Exercise activity accounts for the energy used during purposeful activity or exercise like working out, going for a run, or any other intentional calorie burning modality.
This number, when combined with NEAT, TEF, and RMR, will help yield your total daily energy expenditure.
While exercise is important, it is usually less than 30% of the energy balance equation. Different types of exercise will yield different results from a calorie burning and metabolic perspective. It is very important to understand the primary fuel source for each activity that is being performed.
Aerobic training will yield a higher number of calories burned during the activity. This is due to the steady nature of the activity with a sustained effort the entire time.
During aerobic training the body is able to use fat as fuel. It will primarily involve the use of slow twitch muscle fibers, the energy demands of which are slower and easily met by fat.
Aerobic training will ultimately lead to our bodies adapting in a manner that leaves us storing more fuel in the form of intramuscular glycogen and triglycerides.
Anaerobic training is fueled by anaerobic glycolysis and will typically burn less actual calories during the session than aerobic training.

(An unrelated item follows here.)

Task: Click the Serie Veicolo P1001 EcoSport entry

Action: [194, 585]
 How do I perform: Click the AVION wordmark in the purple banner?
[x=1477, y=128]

However, due to EPOC (excess post-exercise oxygen consumption) and other training factors, the body will continue burning for several hours (and in extreme cases, up to 2 days) after the session has concluded.
Fast twitch muscle fibers will be the main fibers used in anaerobic training – these fibers use glycolysis as the main energy pathway. Glycolysis, as you will learn in the next chapter, is fueled by carbohydrate.
It is important to note that while we are using carbohydrates during anaerobic training, we are able to burn fats in the “after window.”